DATA FOR THIS EXERCISE START

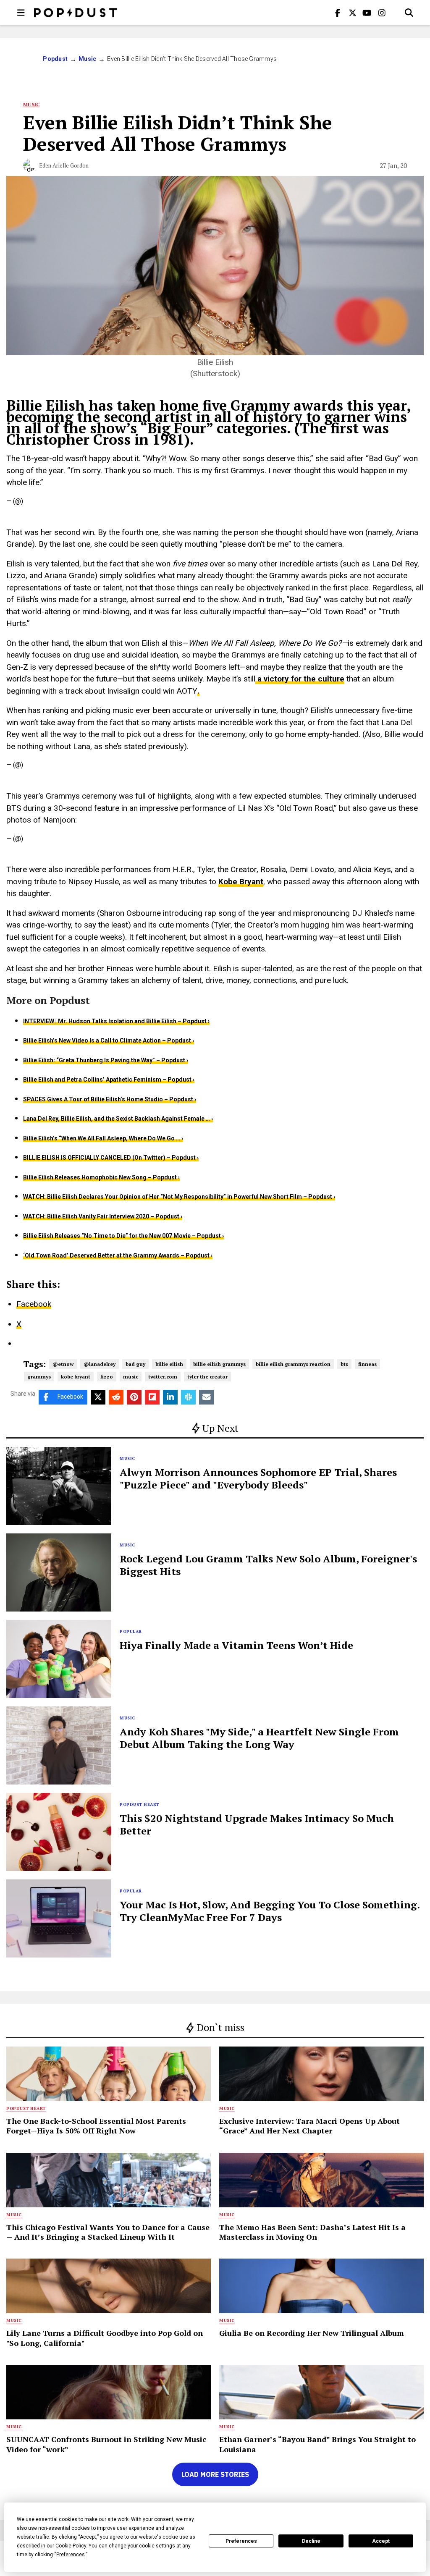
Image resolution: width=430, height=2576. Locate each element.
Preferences (241, 2541)
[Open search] (409, 12)
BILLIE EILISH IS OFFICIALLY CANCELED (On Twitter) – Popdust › (111, 1157)
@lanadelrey (99, 1364)
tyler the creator (207, 1376)
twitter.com (162, 1376)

DATA FOR THIS EXERCISE END

▶ **TASK REQUIREMENTS**: An exact copy of the entries, without any pictures, is what the answer should be.

▶ **SOLUTION BELOW**:
Image resolution: width=430, height=2576. Locate each element.
Preferences (241, 2541)
[Open search] (409, 12)
BILLIE EILISH IS OFFICIALLY CANCELED (On Twitter) – Popdust › (111, 1157)
@lanadelrey (99, 1364)
tyler the creator (207, 1376)
twitter.com (162, 1376)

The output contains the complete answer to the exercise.